__Exercise details__: Each line of the listing that contains "below" should be found and copied.

————

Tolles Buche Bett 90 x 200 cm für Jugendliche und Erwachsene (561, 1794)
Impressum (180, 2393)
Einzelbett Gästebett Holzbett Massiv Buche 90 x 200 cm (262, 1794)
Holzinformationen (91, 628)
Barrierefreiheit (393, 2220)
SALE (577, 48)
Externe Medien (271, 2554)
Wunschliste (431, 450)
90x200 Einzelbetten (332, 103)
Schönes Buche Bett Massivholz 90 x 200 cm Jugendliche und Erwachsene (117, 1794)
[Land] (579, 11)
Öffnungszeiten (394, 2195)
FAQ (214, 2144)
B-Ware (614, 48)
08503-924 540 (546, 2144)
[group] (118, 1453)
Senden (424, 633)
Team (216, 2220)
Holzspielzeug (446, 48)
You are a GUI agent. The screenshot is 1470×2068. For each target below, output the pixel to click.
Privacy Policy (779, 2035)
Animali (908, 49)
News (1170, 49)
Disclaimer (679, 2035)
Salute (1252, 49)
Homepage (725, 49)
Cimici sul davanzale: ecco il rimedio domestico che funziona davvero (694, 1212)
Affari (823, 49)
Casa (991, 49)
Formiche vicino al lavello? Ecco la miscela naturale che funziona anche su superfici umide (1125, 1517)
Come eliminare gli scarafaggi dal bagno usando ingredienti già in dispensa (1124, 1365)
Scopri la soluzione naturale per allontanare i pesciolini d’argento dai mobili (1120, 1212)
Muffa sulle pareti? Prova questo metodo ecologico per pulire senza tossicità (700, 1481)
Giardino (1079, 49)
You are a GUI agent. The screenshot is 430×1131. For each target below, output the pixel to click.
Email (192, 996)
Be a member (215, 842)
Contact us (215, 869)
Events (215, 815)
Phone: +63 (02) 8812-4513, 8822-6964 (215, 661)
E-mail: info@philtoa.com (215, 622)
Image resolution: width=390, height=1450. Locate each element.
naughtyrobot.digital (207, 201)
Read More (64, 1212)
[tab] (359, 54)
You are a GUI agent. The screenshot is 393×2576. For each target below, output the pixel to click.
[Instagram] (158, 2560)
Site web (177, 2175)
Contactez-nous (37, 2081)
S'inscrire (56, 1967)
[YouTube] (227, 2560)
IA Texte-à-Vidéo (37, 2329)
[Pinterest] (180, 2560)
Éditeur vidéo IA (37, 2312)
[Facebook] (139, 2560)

————

__Result of the exercise__:
You are a GUI agent. The screenshot is 1470×2068. For each target below, output the pixel to click.
You are a GUI agent. The screenshot is 430×1131. For each target below, output the pixel to click.
You are a GUI agent. The screenshot is 393×2576. For each target below, output the pixel to click.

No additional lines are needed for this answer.